* START Records for this task *

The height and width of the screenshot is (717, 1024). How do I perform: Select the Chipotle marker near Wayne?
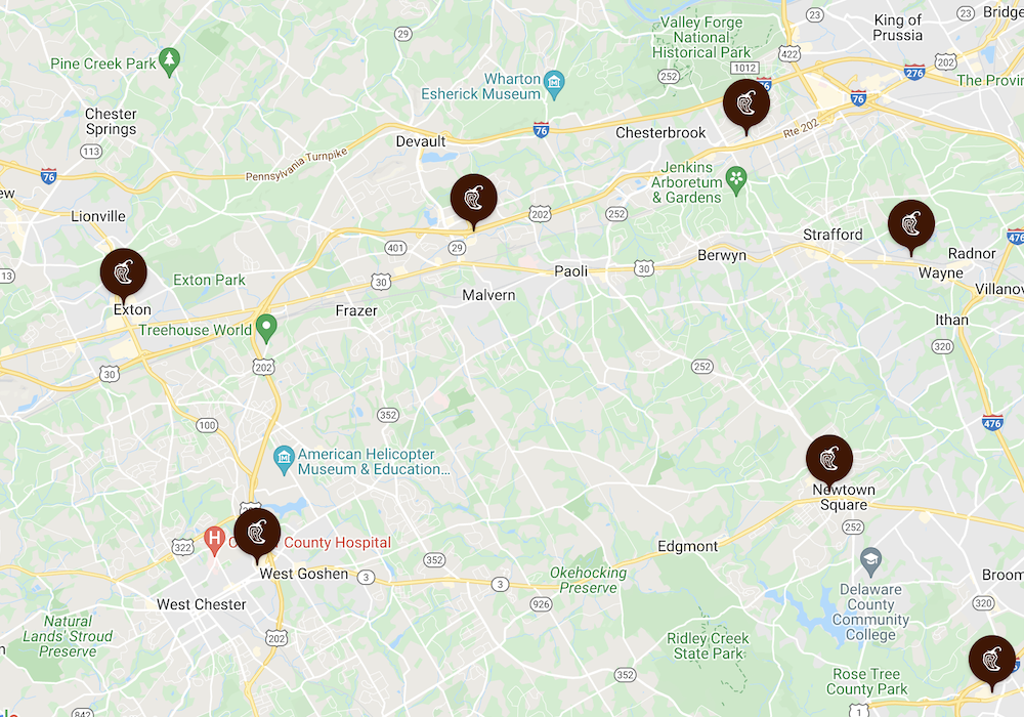coord(911,226)
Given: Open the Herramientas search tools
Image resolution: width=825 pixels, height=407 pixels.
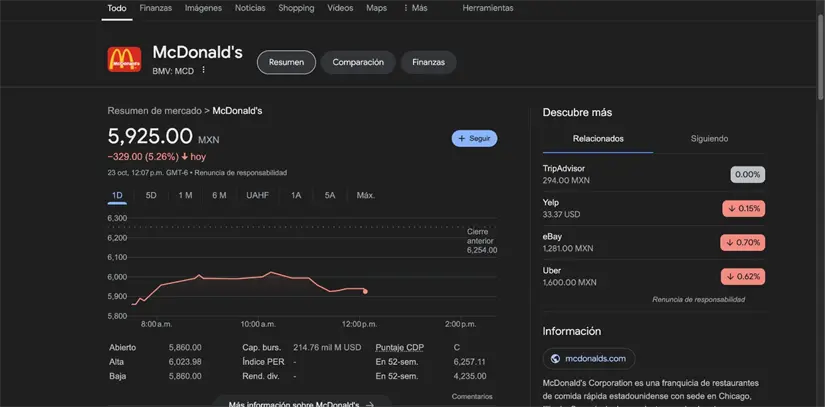Looking at the screenshot, I should [x=487, y=8].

* END Records for this task *

#### What needs to be done:
Put every line of the rows above into a Markdown table with the columns Number and Line, skipping blank lines. Leave the pictures out.

#### Task response:
| Number | Line |
|---|---|
| 1 | The height and width of the screenshot is (717, 1024). How do I perform: Select the Chipotle marker near Wayne? |
| 2 | coord(911,226) |
| 3 | Given: Open the Herramientas search tools |
| 4 | Image resolution: width=825 pixels, height=407 pixels. |
| 5 | Looking at the screenshot, I should [x=487, y=8]. |